08-28-2013 07:41 AM
Hi I want to get a random sample from a table but I want output number as %25 of the table count
here is the code:
proc surveyselect data=temp.tableA method = urs sampsize = ???
rep=1 seed=12345 out=temp.sonuc out=outhits;
id bayi pos key msisdn;
proc print data = temp.sonuc noobs;
how can I put sampsize=count(tableA)/4
or the %25
for example table has 1000 row
but I need output number 250
but I do not put it hard coded
it must calculate the count of table then it must take 1/4 of the numberr
08-28-2013 07:53 AM
You could create a macro variable based on the number of obs in the dataset using the following.
%LET DSID = %SYSFUNC(OPEN(SASHELP.CLASS));
%LET NUMOBS = %SYSFUNC(ATTRN(&DSID.,NOBS));
%LET SAMP = %SYSEVALF(&NUMOBS./4,CEIL);
%LET RC = %SYSFUNC(CLOSE(&DSID));
%PUT *****************************&NUMOBS. &SAMP.;
Edited to make use of the CEIL modifier.
08-28-2013 08:18 AM
I made what you said but it brings to me not exactly 1/4 of the table
for example my table has 425019 row
but the code brings to me 94239 row
I changed the extra features from the code but it did not change
proc surveyselect data=temp.tableA method = urs samprate = 0.25
seed=12345 out=temp.sonuc ;
08-28-2013 08:38 AM
This is due to the sampling method you are using (URS), which allows replacement (i.e. it can select the same observation more than once).
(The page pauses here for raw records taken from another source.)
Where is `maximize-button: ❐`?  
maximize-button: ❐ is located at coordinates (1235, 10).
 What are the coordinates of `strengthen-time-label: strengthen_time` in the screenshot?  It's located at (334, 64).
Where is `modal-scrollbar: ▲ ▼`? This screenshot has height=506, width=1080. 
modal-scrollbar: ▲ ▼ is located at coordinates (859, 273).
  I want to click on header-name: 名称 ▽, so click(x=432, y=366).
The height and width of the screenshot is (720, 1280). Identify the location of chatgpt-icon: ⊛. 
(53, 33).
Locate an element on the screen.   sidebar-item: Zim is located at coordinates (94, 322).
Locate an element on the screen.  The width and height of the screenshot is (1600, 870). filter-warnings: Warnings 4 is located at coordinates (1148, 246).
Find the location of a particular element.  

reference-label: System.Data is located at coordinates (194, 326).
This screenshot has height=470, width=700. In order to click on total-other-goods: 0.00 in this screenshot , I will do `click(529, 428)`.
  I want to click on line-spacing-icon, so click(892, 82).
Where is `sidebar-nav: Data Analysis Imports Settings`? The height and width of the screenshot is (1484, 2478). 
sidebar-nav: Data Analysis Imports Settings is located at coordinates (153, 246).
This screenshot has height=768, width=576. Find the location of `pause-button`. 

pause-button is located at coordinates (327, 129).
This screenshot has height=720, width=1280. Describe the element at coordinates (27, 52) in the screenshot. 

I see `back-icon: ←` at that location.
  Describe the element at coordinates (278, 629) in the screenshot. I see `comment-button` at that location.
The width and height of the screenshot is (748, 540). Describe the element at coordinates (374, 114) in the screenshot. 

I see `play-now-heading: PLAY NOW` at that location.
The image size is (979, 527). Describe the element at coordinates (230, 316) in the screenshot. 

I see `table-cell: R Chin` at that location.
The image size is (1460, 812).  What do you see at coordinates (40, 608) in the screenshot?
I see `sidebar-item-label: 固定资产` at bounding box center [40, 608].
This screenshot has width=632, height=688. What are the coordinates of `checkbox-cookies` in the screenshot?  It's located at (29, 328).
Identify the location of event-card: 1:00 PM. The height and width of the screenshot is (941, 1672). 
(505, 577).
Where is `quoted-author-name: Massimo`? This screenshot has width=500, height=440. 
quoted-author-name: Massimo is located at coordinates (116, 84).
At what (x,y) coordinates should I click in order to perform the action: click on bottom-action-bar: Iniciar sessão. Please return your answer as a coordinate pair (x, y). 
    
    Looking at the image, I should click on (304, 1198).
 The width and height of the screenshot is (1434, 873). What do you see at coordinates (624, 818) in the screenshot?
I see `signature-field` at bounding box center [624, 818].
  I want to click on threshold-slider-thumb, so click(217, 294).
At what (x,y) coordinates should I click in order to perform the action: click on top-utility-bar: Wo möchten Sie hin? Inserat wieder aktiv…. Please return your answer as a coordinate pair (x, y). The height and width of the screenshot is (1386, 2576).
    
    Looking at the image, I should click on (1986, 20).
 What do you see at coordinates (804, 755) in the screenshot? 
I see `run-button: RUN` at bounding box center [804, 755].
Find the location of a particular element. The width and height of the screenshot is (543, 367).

The output dataset will only contain the unique values, so any duplicate observations have been dropped. If you change the method to SRS then you will always get 25% of the observations each time.
I suggest you read up on the PROC SURVEYSELECT documentation, this gives you all the answers to your questions.
08-28-2013 08:00 AM
Can't you SAMPRATE= option.
specifies the sampling rate, which is the proportion of units to select for the sample. The sampling rate r must be a positive number. You can specify r as a number between 0 and 1. Or you can specify r in percentage form as a number between 1 and 100, and PROC SURVEYSELECT converts that number to a proportion. The procedure treats the value 1 as 100% instead of 1%.